Experts also said that the board game battle is more of a platform to demonstrate the performance of DeepMind’s program, though the fields that the company is looking at include complicated issues such as fighting climate change and disease, as well as health care and robotics.

“The real objective is not about playing the game of Go well,” said Cho Sung-bae, a Yonsei University computer science professor whose research focuses on artificial intelligence and pattern recognition. “The Go match showed how deftly the artificial agent inside AlphaGo can process an input and make sense of it.

This ability can translate into a system that takes decisions leading to the desired outcome among a myriad of possibilities and chances.”

Indeed, an algorithm behind AlphaGo, dubbed Deep-Q Network, displayed highly sophisticated decisions that Go commentators couldn’t initially figure out, but they later proved to be crucial for the win.

AlphaGo’s successful performance was built on two types of neural networks that work quite similar to the human brain.
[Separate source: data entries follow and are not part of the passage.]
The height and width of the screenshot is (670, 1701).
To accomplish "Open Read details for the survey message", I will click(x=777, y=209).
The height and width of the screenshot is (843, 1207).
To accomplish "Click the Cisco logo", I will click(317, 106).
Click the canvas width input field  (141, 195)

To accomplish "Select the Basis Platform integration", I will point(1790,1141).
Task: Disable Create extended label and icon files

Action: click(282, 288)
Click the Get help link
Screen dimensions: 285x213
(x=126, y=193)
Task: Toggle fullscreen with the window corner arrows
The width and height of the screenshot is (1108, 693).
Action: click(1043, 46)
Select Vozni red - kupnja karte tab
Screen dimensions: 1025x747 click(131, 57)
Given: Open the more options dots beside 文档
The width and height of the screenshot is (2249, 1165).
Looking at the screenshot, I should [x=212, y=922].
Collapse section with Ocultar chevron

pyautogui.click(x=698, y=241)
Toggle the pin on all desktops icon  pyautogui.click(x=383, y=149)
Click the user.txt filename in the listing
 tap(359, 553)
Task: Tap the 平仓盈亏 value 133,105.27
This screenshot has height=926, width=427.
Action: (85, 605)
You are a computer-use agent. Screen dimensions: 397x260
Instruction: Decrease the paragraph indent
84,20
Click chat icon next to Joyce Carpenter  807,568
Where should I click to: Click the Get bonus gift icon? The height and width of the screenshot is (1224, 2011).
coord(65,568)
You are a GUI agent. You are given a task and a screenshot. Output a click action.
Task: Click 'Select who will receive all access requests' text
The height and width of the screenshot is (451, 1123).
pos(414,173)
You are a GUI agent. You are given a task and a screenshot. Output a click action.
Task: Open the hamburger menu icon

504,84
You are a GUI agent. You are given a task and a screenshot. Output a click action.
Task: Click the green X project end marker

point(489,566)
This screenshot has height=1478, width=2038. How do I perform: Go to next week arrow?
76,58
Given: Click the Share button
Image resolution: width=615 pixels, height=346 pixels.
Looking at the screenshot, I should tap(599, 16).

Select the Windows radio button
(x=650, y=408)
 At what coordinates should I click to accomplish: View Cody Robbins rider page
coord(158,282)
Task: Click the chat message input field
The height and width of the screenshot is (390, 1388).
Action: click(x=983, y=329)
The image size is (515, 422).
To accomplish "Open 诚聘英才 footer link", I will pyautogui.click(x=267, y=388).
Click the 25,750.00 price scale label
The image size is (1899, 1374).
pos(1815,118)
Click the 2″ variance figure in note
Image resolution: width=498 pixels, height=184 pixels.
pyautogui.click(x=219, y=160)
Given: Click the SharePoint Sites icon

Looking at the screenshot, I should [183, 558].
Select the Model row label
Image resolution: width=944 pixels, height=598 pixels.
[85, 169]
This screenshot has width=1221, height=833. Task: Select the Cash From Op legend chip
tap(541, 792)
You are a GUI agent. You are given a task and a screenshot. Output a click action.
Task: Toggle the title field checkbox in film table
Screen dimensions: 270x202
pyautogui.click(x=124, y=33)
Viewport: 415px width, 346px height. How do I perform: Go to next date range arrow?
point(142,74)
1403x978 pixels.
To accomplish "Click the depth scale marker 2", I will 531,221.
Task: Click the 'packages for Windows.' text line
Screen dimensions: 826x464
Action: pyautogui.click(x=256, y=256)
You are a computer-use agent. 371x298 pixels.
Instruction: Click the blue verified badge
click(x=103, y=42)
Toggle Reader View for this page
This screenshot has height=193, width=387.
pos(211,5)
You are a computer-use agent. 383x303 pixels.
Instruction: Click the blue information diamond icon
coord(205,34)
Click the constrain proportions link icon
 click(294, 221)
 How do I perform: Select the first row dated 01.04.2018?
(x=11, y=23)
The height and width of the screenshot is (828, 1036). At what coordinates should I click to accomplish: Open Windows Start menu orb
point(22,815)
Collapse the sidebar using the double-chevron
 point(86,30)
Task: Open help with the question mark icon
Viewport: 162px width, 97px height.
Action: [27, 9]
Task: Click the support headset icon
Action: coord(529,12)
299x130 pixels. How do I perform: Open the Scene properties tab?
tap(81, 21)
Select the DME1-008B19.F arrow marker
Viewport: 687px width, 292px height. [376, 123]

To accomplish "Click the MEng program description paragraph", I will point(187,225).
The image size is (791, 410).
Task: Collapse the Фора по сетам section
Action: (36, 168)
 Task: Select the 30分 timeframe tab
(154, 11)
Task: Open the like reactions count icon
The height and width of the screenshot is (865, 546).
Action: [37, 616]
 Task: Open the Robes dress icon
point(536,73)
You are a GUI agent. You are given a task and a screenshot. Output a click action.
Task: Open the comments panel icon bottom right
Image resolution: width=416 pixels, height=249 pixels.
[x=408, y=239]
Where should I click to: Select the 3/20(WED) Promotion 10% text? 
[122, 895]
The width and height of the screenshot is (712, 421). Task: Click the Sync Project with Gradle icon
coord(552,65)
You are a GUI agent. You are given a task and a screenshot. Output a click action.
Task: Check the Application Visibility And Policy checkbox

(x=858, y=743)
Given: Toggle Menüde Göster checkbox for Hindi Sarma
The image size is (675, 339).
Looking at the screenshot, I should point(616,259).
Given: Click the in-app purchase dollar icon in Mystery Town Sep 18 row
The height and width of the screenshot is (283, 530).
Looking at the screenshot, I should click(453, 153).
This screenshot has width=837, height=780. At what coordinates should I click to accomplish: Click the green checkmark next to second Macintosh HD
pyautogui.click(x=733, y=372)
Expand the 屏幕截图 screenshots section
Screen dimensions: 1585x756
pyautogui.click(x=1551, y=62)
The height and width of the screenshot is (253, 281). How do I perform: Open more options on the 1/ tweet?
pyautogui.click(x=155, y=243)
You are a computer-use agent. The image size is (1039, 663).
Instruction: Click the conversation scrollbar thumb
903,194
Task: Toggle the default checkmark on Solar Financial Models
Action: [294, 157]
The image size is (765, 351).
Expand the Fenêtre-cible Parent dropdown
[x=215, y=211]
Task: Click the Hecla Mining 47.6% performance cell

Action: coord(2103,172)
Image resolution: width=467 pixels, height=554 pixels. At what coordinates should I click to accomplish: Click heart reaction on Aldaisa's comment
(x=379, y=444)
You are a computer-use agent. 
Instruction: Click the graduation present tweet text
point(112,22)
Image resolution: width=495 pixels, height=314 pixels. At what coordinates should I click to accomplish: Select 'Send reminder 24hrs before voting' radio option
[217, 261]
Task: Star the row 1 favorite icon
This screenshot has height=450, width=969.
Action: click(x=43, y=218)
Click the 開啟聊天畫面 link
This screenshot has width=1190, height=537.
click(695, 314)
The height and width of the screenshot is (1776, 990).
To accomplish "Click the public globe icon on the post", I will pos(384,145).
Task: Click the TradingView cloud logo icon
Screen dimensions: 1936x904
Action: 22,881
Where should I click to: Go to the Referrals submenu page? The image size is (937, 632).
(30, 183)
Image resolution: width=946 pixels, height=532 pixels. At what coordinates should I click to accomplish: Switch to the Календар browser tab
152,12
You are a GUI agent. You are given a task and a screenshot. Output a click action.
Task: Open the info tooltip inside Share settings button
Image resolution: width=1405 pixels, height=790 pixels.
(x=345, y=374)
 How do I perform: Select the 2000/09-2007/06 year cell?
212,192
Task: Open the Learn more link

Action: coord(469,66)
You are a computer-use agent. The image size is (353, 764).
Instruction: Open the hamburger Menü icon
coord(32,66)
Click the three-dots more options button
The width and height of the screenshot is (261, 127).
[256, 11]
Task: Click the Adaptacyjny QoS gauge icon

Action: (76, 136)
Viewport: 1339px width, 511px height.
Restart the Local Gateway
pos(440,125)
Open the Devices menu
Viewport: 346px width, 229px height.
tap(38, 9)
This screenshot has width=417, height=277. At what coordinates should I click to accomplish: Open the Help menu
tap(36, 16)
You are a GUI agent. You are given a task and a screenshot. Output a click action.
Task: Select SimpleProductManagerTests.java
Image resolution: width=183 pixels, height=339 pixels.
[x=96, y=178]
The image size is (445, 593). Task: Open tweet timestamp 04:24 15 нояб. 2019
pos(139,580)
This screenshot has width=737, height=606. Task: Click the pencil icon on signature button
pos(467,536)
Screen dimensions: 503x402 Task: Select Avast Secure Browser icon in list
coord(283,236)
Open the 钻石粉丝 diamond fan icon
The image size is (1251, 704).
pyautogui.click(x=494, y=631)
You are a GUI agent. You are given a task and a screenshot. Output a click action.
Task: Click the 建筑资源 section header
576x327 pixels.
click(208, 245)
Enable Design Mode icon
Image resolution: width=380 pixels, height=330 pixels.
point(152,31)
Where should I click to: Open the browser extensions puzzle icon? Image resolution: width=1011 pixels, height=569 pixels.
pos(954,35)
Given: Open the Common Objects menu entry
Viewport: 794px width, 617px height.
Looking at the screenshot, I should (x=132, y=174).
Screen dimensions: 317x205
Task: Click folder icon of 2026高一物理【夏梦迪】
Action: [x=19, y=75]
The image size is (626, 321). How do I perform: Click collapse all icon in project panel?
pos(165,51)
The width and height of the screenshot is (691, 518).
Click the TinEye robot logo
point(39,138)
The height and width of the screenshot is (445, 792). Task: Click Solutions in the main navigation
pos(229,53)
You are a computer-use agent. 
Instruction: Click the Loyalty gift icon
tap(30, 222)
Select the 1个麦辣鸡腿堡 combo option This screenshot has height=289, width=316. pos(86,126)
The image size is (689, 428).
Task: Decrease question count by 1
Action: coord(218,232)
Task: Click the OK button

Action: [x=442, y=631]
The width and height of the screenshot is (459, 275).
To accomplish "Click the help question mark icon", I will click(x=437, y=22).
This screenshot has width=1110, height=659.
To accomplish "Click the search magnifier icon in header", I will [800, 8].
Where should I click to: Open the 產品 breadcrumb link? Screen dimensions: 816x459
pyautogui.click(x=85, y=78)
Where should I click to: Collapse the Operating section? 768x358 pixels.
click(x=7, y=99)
One of those programs analyzes the state of the game board, while the other manages the next move. Both systems, like the human brain, can learn from experiences.

Cho said the principle can be applied to many industries.

“In the case of the medicine and health care sectors, there can be a number of ways to treat patients,” Cho said. “The algorithm used in AlphaGo can help doctors and health care professionals learn ideal treatments and prescriptions.”

DeepMind is already venturing into the health care field with a mobile app called Streams. The application is designed to present information to help doctors and nurses detect cases of acute kidney injury.

The Google-owned artificial intelligence company is working with the Imperial College London and the Royal Free London NHS Foundation Trust on the project.

It may be decades before any of the systems are utilized in hospitals around the world, but there are fields that are expected to show more rapid progress.